An electrocardiogram (EKG) is usually done, too. EKGs are performed by placing small pads (called leads) on your child's chest, which are wired to a monitor that records and prints out the electrical signals of the heart.
The cardiologist will often order an echocardiogram, which provides detailed images of the heart by using ultrasound. Specialized ultrasound waves can demonstrate all of the heart chambers and valves, the great arteries arising from the heart, and the direction and speed of blood flow in various areas of the heart. Echocardiograms can also evaluate whether the heart is squeezing and relaxing normally. Echocardiograms are the primary tool for diagnosing congenital heart defects.
A fetal echocardiogram is a specialized type of ultrasound that allows diagnosis of heart problems in utero. This can be done as early as 16-18 weeks' gestation. These tests are usually ordered when an obstetrician suspects a heart abnormality on a level II ultrasound. They are also often ordered if there is another close family member with a congenital heart defect or when mom has a condition, such as diabetes, which may predispose a heart problem in the fetus.

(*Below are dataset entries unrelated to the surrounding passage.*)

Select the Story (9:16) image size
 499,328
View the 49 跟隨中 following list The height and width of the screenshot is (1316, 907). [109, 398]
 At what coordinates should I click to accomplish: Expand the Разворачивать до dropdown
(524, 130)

Cardiac catheterization is sometimes performed as well. During this procedure, a long, thin tube called a catheter is threaded through blood vessels in the navel (in a newborn) or the groin and up into the heart. Once in place, the catheter can measure the oxygen levels and pressures within the heart's chambers. Dye may be injected through the catheter to better illustrate the heart's inner structures and determine the direction of blood flow through the heart. Nowadays, a number of congenital heart defects can be fixed in the cardiac catheterization laboratory. For instance, there are devices that can be used to close holes in the heart or to open up tight valves or narrowed blood vessels.

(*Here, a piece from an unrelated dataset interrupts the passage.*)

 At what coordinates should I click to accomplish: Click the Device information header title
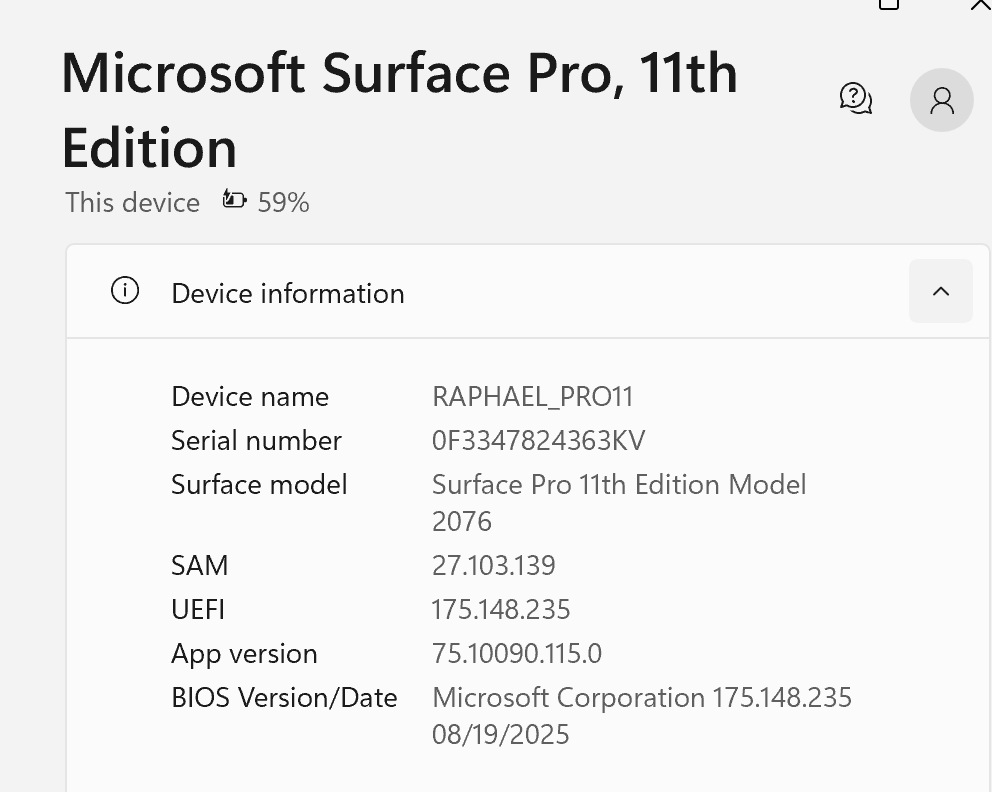tap(288, 293)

A pediatric cardiologist is the doctor most qualified to diagnose a congenital heart defect and provide treatment. This is true even before a baby is born. If you are an expectant parent and your baby has been diagnosed with a congenital heart defect via a fetal ultrasound, consult a pediatric cardiologist.
If You Suspect a Problem
If you think your child may have a congenital heart defect or you notice any signs (such as difficulty breathing or feeding, or bluish skin) that concern you, call your doctor. In more urgent cases, such as if your baby suddenly turns blue or stops breathing, call 911.
Today there are more treatment options for congenital heart defects than ever before, and most defects are treated successfully. If you suspect that your child has a heart defect, the sooner you get medical attention, the better chance your child will have of making the fullest recovery possible.
With all the medical resources available, a congenital heart defect does not necessarily mean a child cannot lead a normal life. Working with your doctor, you'll get the best care for your child.